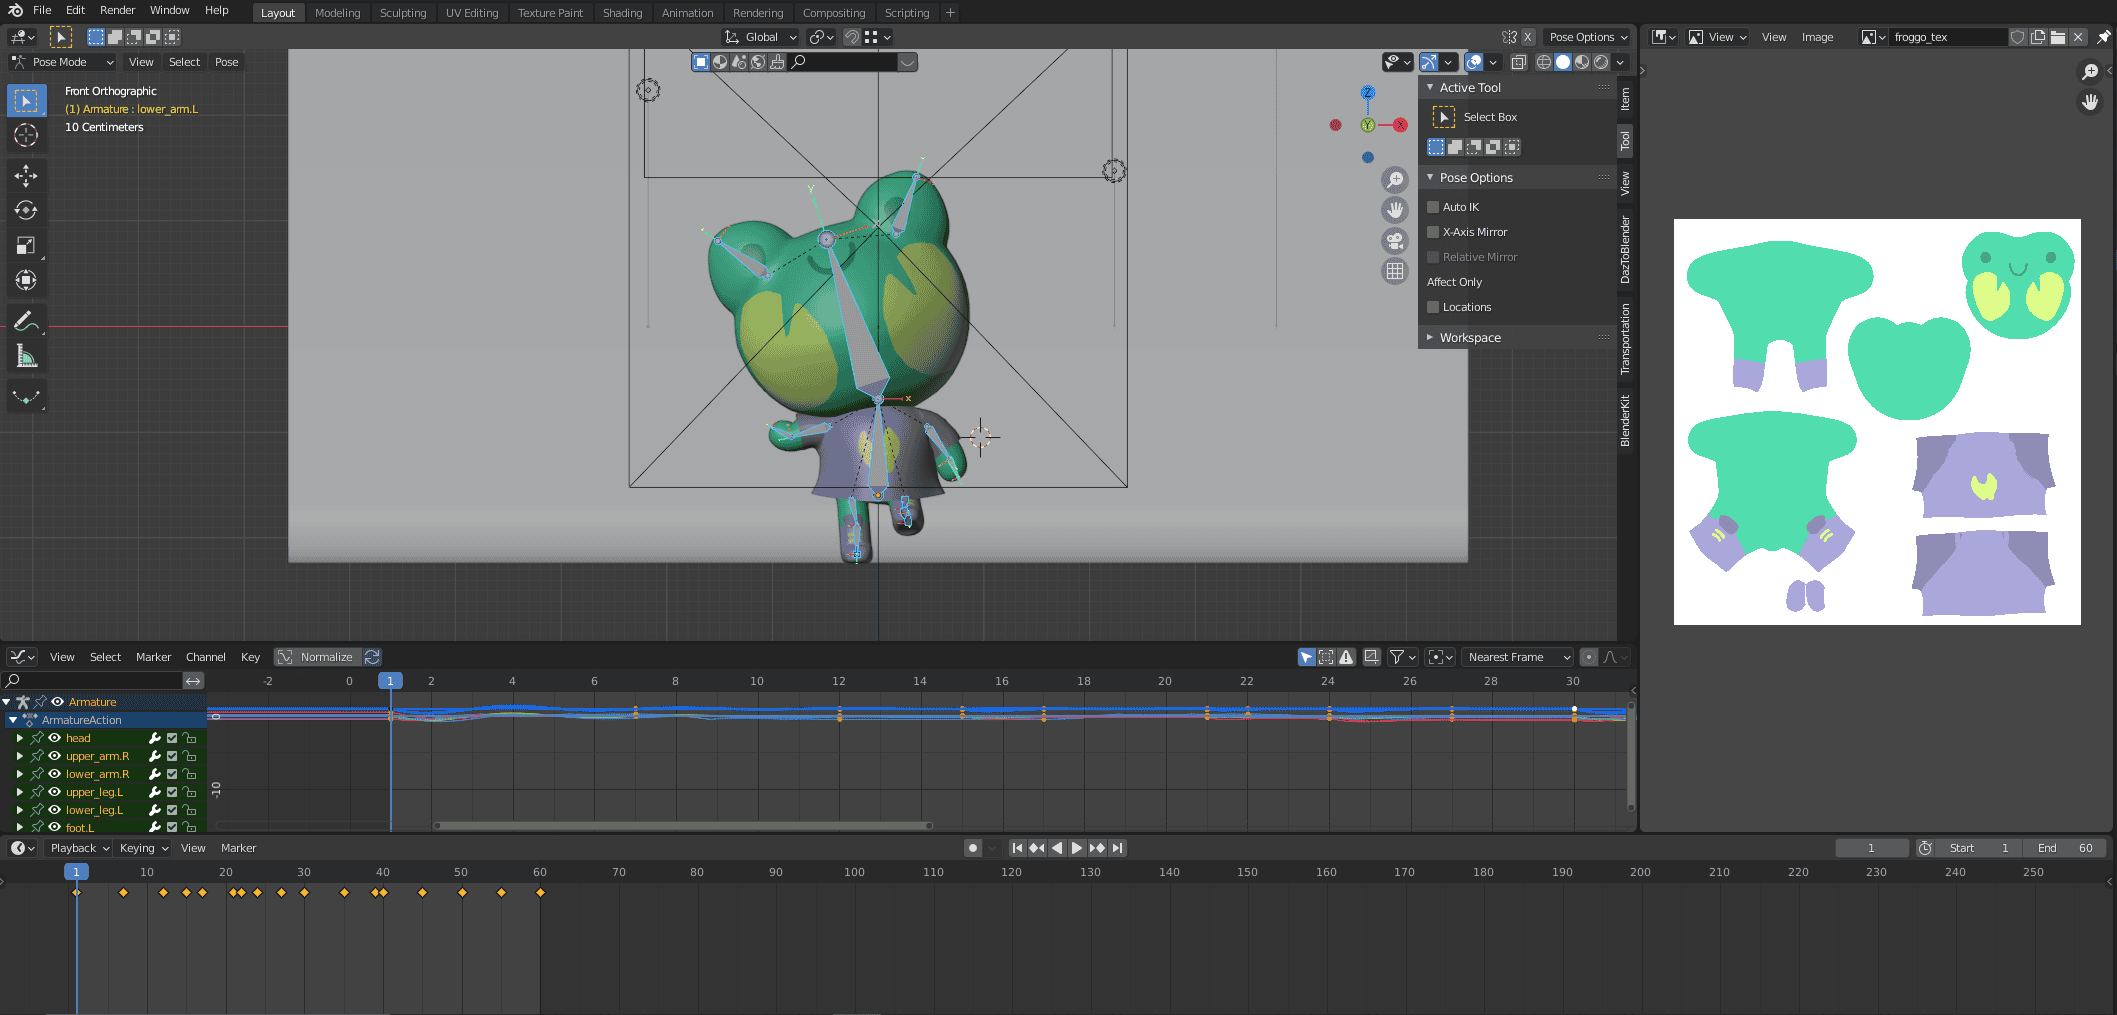The width and height of the screenshot is (2117, 1015).
Task: Switch to the Animation workspace tab
Action: (687, 13)
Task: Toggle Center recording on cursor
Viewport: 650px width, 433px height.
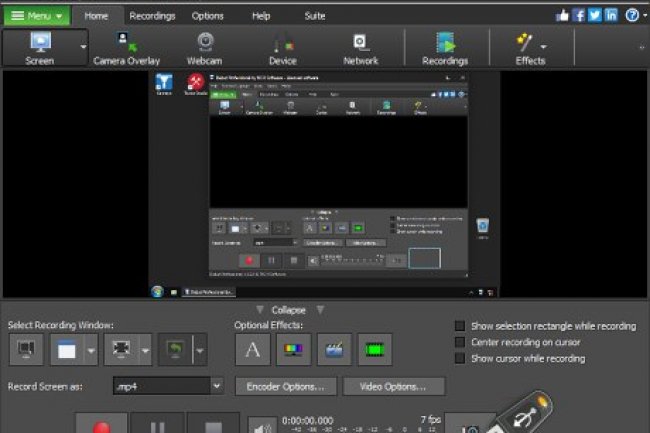Action: pyautogui.click(x=460, y=342)
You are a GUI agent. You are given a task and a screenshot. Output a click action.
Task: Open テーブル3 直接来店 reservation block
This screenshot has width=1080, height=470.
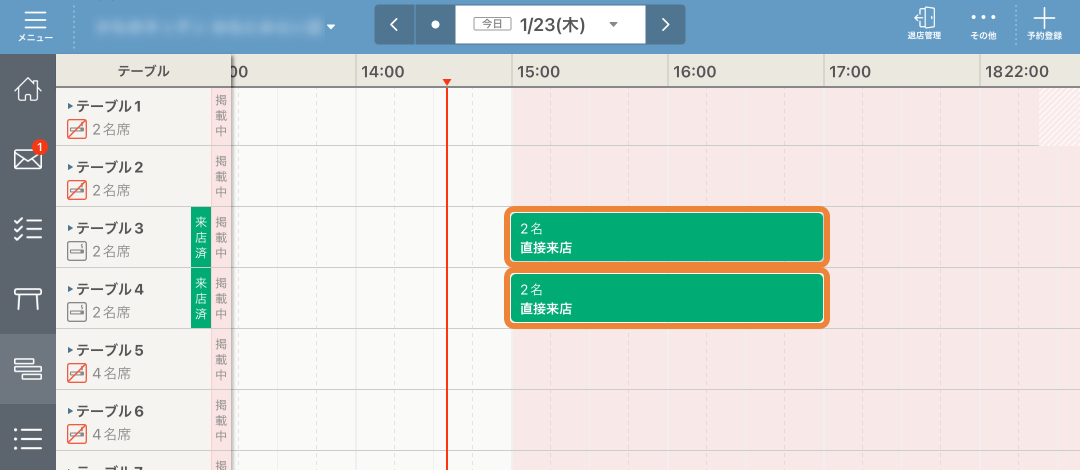(x=666, y=237)
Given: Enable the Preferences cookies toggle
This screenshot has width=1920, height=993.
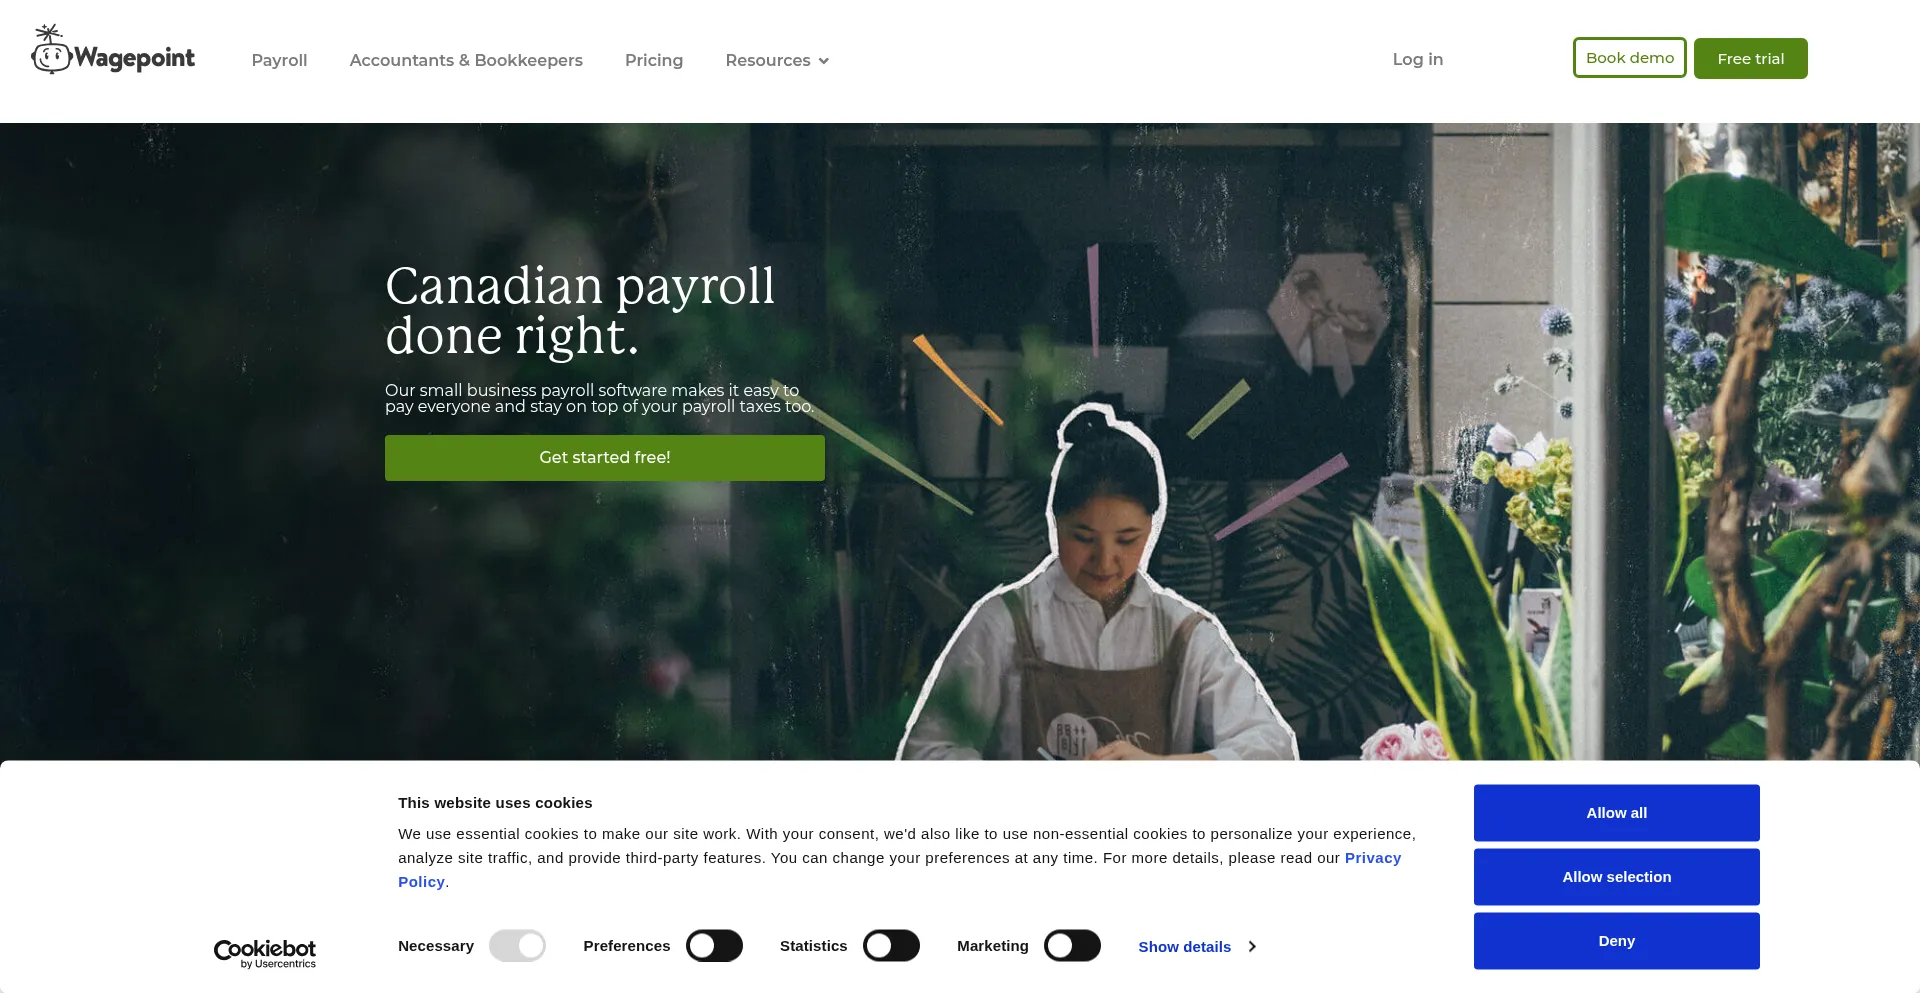Looking at the screenshot, I should coord(714,945).
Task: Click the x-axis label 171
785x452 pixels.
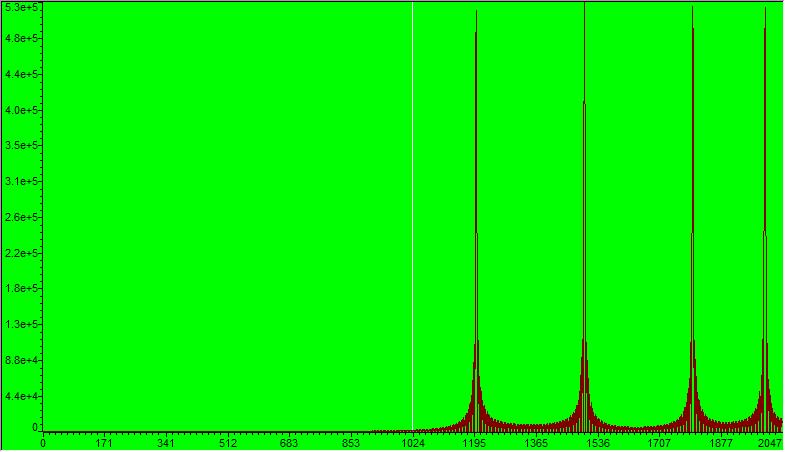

******************************

Task prompt
From the line containing "Task: Toggle Center recording on cursor" to the last line of the entries, copy every line exactly, including both ends, and leave out the pictures.

Result
Task: Toggle Center recording on cursor
Viewport: 650px width, 433px height.
Action: pyautogui.click(x=460, y=342)
You are a GUI agent. You are given a task and a screenshot. Output a click action.
Task: Open テーブル3 直接来店 reservation block
This screenshot has width=1080, height=470.
(x=666, y=237)
Given: Enable the Preferences cookies toggle
This screenshot has width=1920, height=993.
Looking at the screenshot, I should coord(714,945).
Task: Click the x-axis label 171
785x452 pixels.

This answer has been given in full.